Carfilzomib-resistant genetic interaction network
To address the merit of systems biology and deepen our understanding toward how these genes regulated carfilzomib resistance in MM in a system perspective, all these significant genes were submitted to String bioinformatics platform future analysis. As shown in Figure 3, the interaction network involved in carfilzomib resistance consists of 100 nodes (genes) and 249 edges (molecular interaction), with the average node degree (the number of edges connected to the node) being 4.98. Besides, network analysis also indicated that the clustering coefficient and protein–protein interaction enrichment P-value were 0.788 and 5.41e−12, respectively, which means the network has a reliable robustness.
GO analysis
To assess the protein–protein interaction network involved in carfilzomib resistance in the context of GO, all the nodes were submitted to Database for Annotation, Visualization and Integrated Discovery bioinformatics platform for further functional annotation. As shown in Table 2, molecular function analysis indicated that most of these genes regulated protein or enzyme binding and activities. Besides, we also evaluated the biological processes involved in this carfilzomib-resistant network (Table 3). Table 3 summarizes all the potential biological processes for carfilzomib resistance.
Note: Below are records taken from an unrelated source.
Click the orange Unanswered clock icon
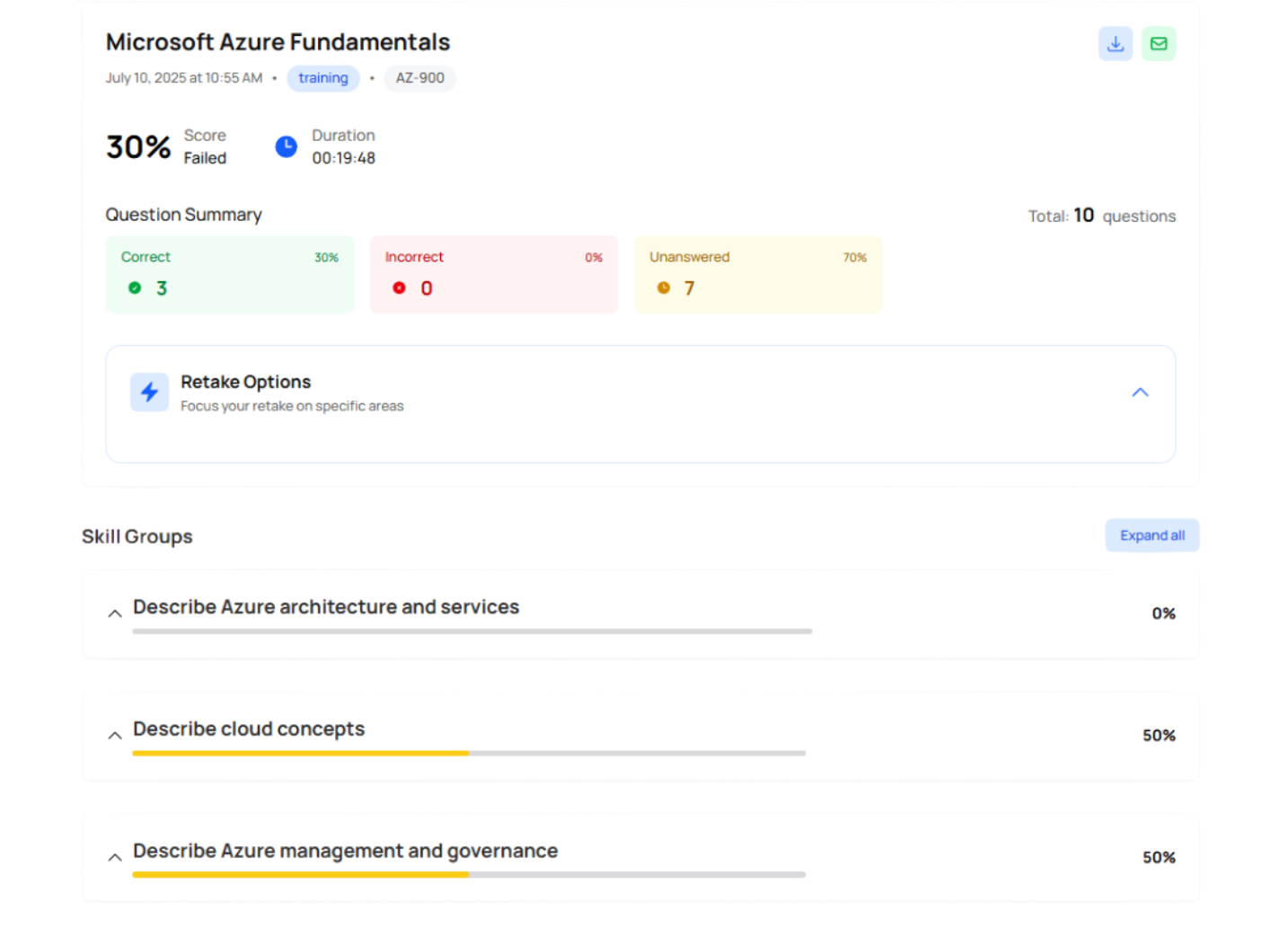The image size is (1288, 927). 663,288
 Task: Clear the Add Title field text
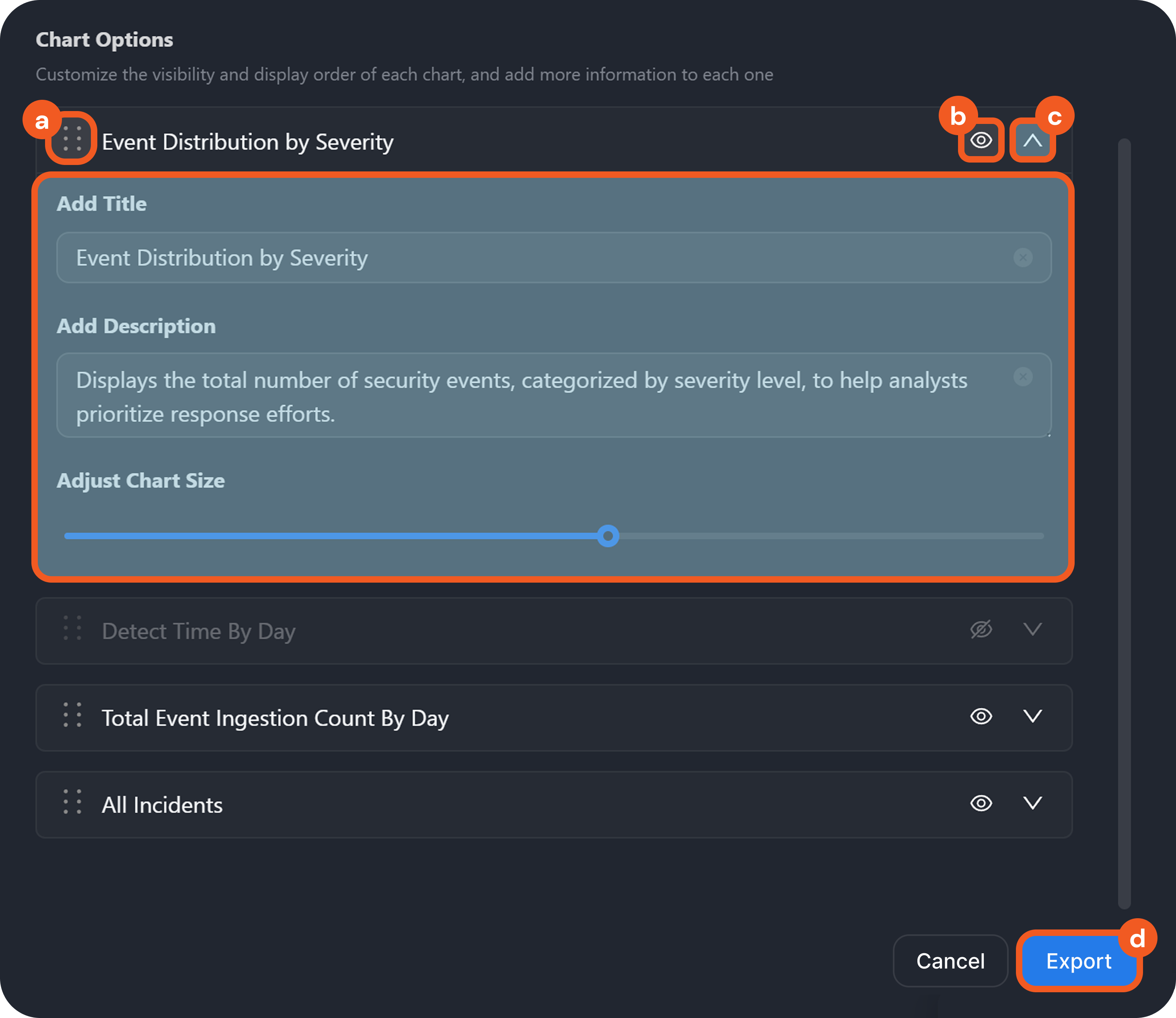coord(1023,258)

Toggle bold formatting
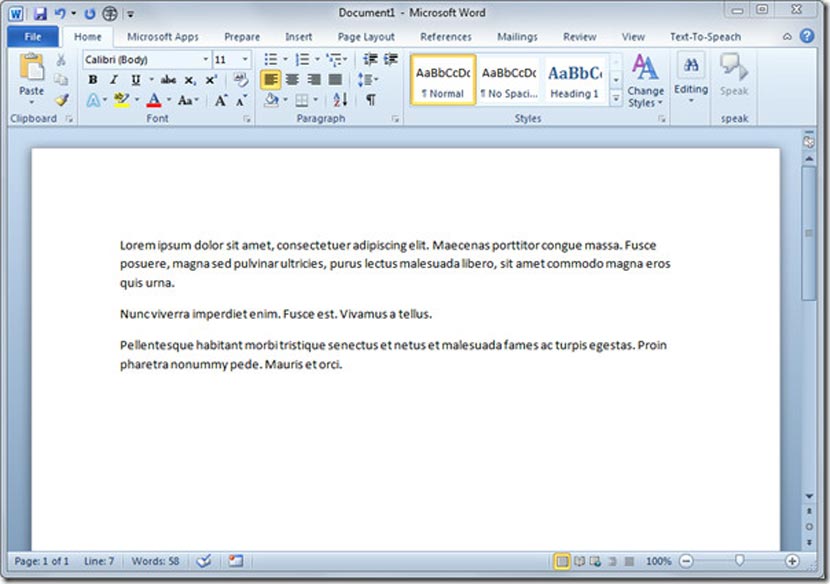pyautogui.click(x=92, y=80)
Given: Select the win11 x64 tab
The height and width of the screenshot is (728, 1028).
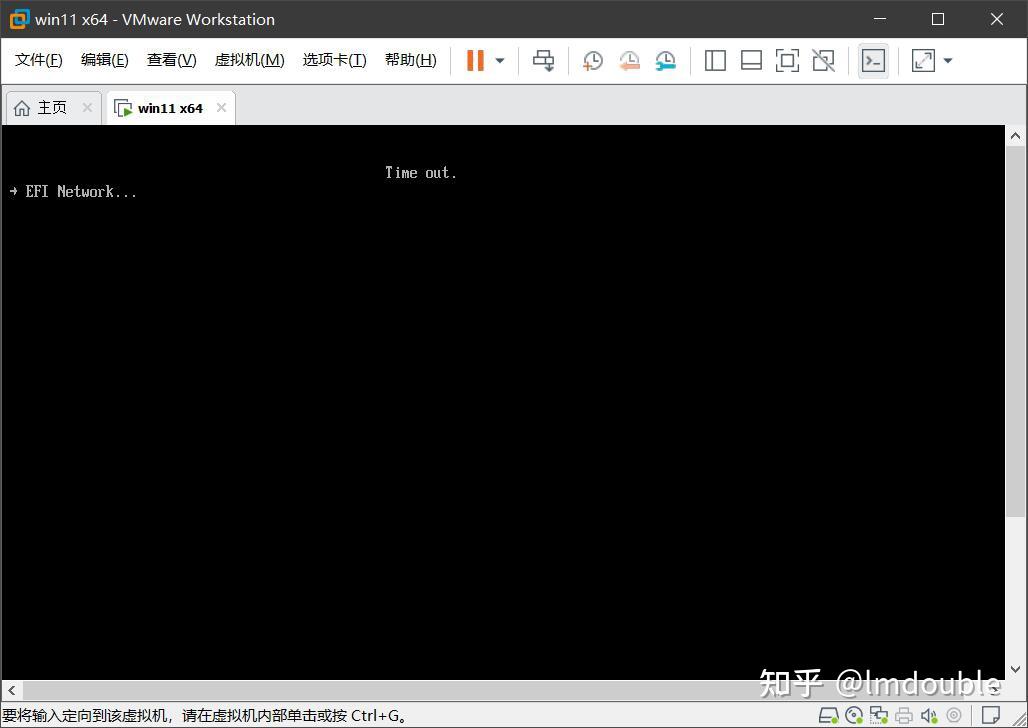Looking at the screenshot, I should point(170,107).

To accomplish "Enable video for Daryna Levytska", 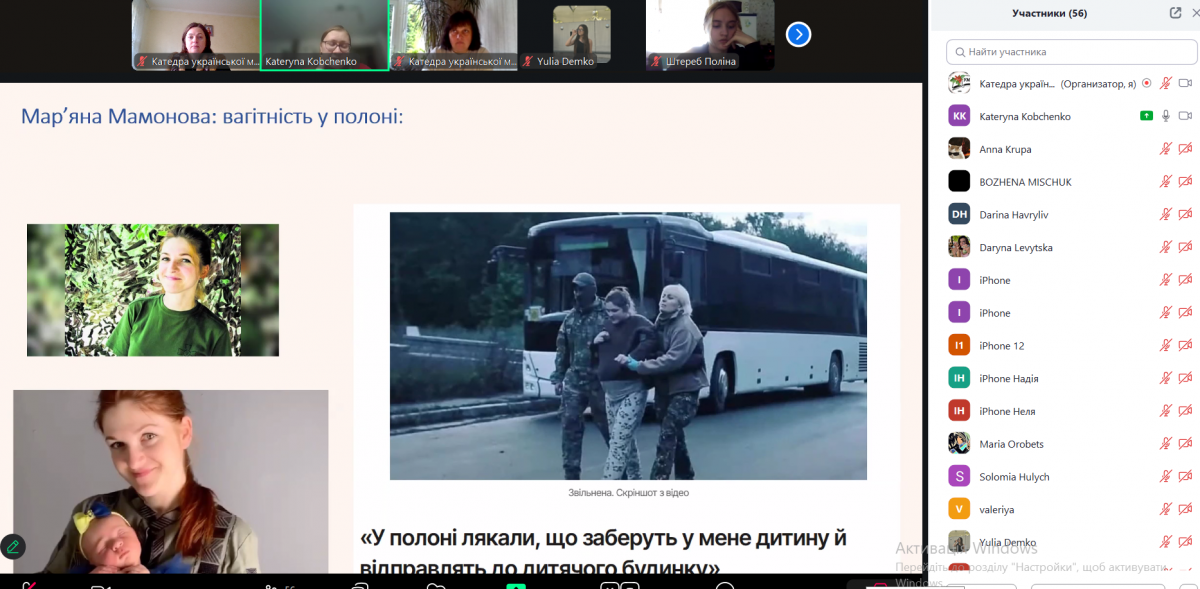I will [1186, 246].
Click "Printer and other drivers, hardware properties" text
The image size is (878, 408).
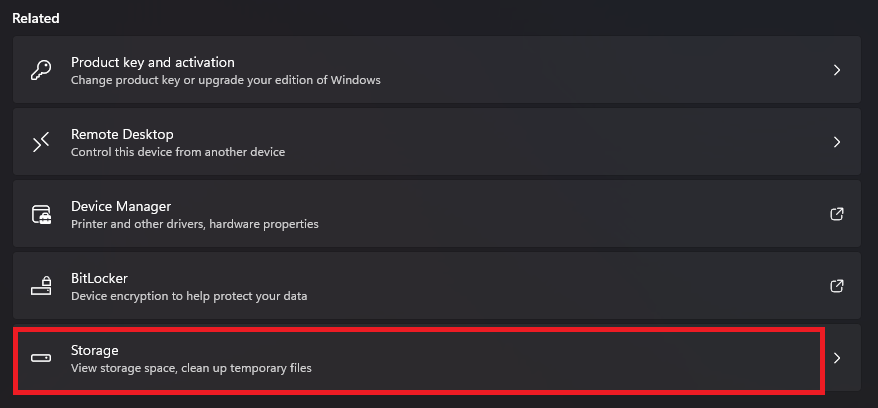tap(195, 224)
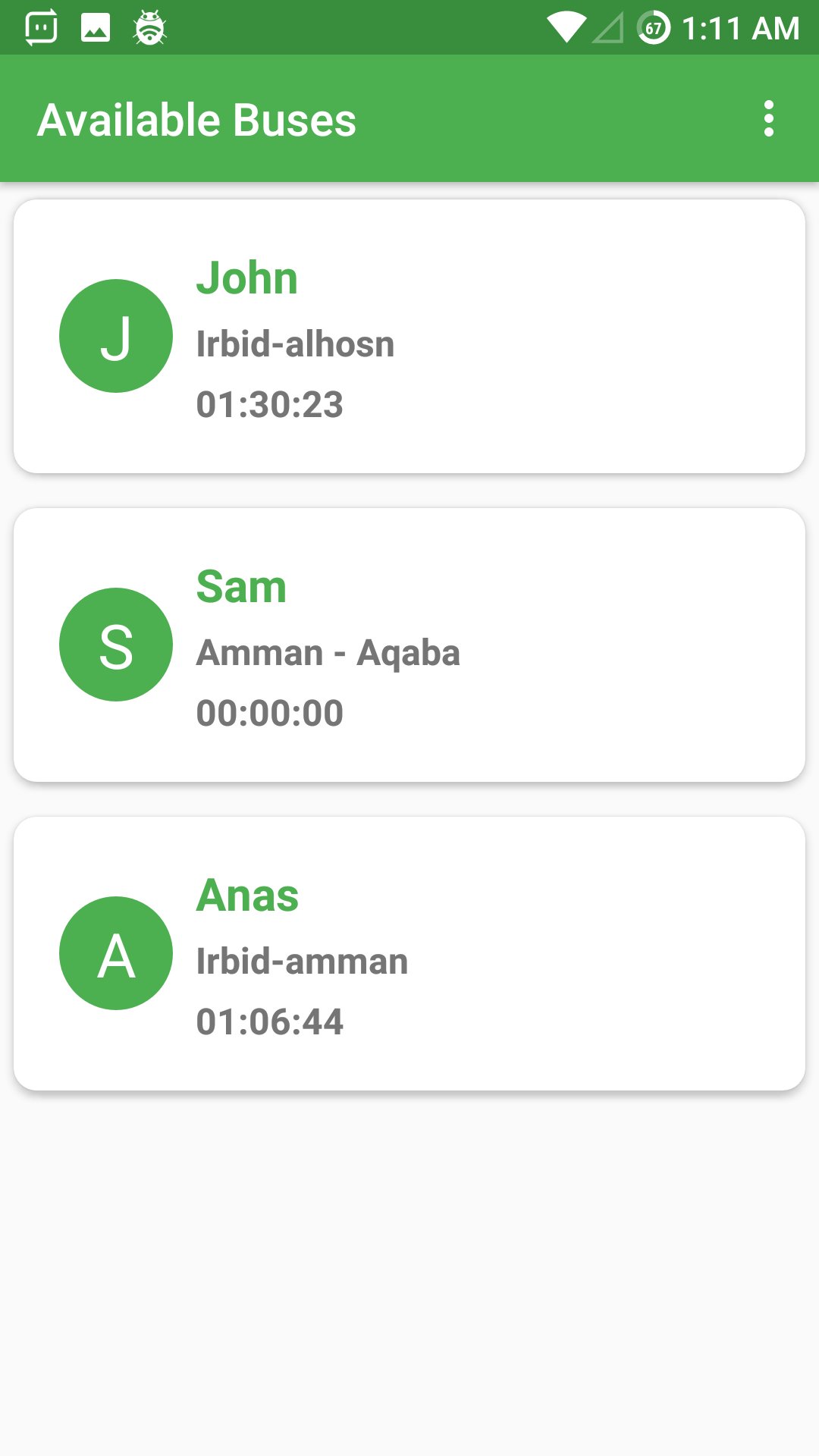Select the driver name John

click(x=247, y=278)
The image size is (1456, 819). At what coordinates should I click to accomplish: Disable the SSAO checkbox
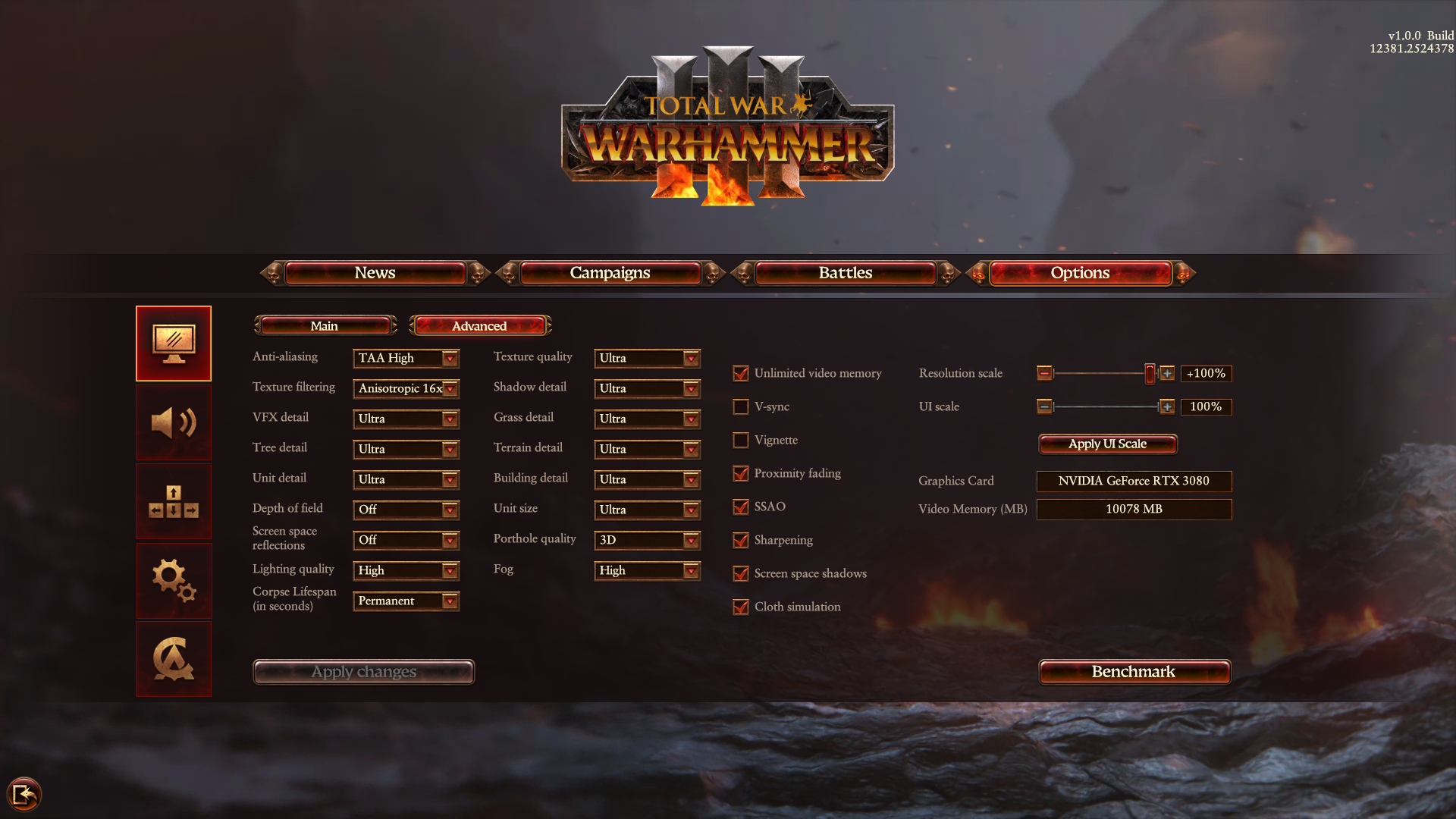pyautogui.click(x=741, y=507)
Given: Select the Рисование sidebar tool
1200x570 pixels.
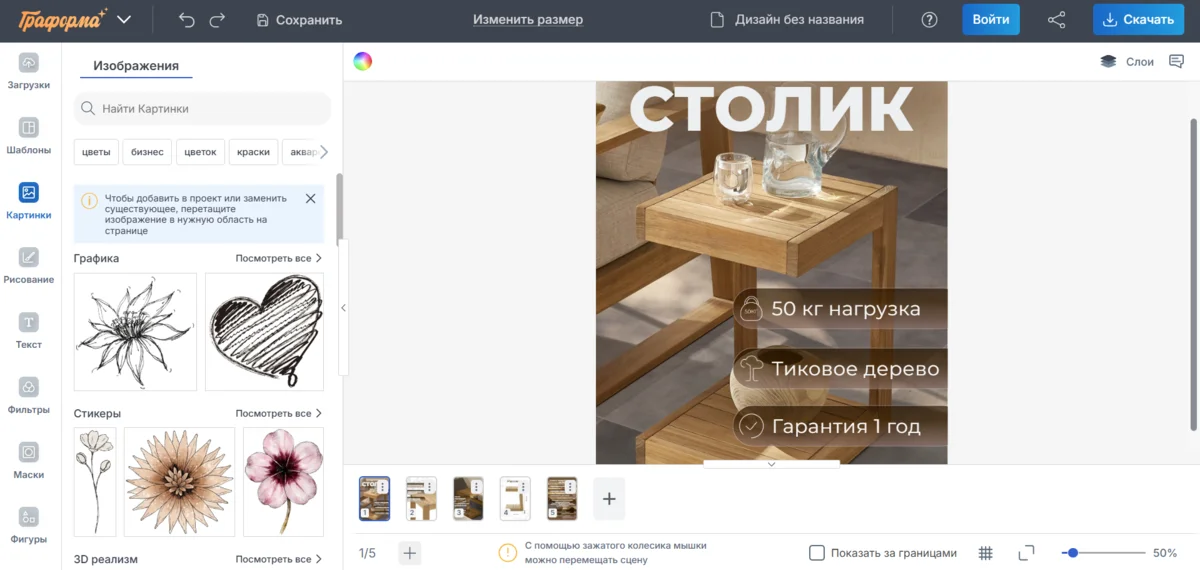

Among them, immune response, mitopahgy/macroautophagy and cellular stress ranked as top candidates.
Table 2.
GO ID | Molecular function | Observed gene count | FDR |
---|---|---|---|
GO.0003988 | Acetyl-CoA C-acyltransferase activity | 5 | 6.20E-08 |
GO.0005515 | Protein binding | 42 | 0.00197 |
GO.0046983 | Protein dimerization activity | 14 | 0.00466 |
GO.0042802 | Identical protein binding | 16 | 0.0063 |
GO.0005102 | Receptor binding | 17 | 0.0073 |
GO.0048407 | Platelet-derived growth factor binding | 3 | 0.0107 |
GO.0005161 | Platelet-derived growth factor receptor binding | 3 | 0.0124 |
GO.0003774 | Motor activity | 6 | 0.0164 |
GO.0042803 | Protein homodimerization activity | 11 | 0.0202 |
GO.0003985 | Acetyl-CoA C-acetyltransferase activity | 2 | 0.0243 |
GO.0005017 | Platelet-derived growth factor-activated receptor activity | 2 | 0.0243 |
GO.0003824 | Catalytic activity | 41 | 0.0257 |
GO.0005125 | Cytokine activity | 6 | 0.0257 |
GO.0016740 | Transferase activity | 22 | 0.0264 |
GO.0019899 | Enzyme binding | 17 | 0.0298 |
GO.0038085 | Vascular endothelial growth factor binding | 2 | 0.0322 |
GO.0004714 | Transmembrane receptor protein tyrosine kinase activity | 4 | 0.049 |
Abbreviations: FDR, false discovery rate; GO, Gene Ontology.
Table 3.
GO ID | Biological process | Observed gene count | FDR |
---|---|---|---|
GO.0009605 | Response to external stimulus | 38 | 3.22E-12 |
GO.0002376 | Immune system process | 34 | 1.27E-08 |
GO.0006955 | Immune response | 26 | 3.71E-07 |
GO.0009991 | Response to extracellular stimulus | 16 | 8.57E-07 |
GO.0009628 | Response to abiotic stimulus | 23 | 1.42E-06 |
GO.0060548 | Negative regulation of cell death | 21 | 1.42E-06 |
GO.0031667 | Response to nutrient levels | 15 | 1.79E-06 |
GO.0006950 | Response to stress | 40 | 2.12E-06 |
GO.0051716 | Cellular response to stimulus | 54 | 2.41E-06 |
GO.0007173 | Epidermal growth factor receptor signaling pathway | 11 | 5.14E-06 |
GO.0010941 | Regulation of cell death | 25 | 5.37E-06 |
GO.0043066 | Negative regulation of apoptotic process | 19 | 6.83E-06 |
GO.0000422 | Mitophagy | 6 | 1.42E-05 |
GO.0001934 | Positive regulation of protein phosphorylation | 18 | 1.42E-05 |
GO.0008284 | Positive regulation of cell proliferation | 18 | 1.42E-05 |
GO.0033554 | Cellular response to stress | 25 | 2.09E-05 |
GO.0042981 | Regulation of apoptotic process | 23 | 2.09E-05 |
GO.0044710 | Single-organism metabolic process | 42 | 2.09E-05 |
GO.0050896 | Response to stimulus | 56 | 2.38E-05 |
GO.0016236 | Macroautophagy | 7 | 3.06E-05 |
GO.0043410 | Positive regulation of MAPK cascade | 13 | 3.62E-05 |
GO.0016049 | Cell growth | 8 | 3.78E-05 |
GO.0044712 | Single-organism catabolic process | 18 | 3.78E-05 |
GO.0031668 | Cellular response to extracellular stimulus | 10 | 4.04E-05 |
GO.0030334 | Regulation of cell migration | 15 | 4.43E-05 |
GO.0044804 | Nucleophagy | 5 | 4.43E-05 |
Abbreviations: FDR, false discovery rate; GO, Gene Ontology; MAPK, mitogen-activated protein kinase.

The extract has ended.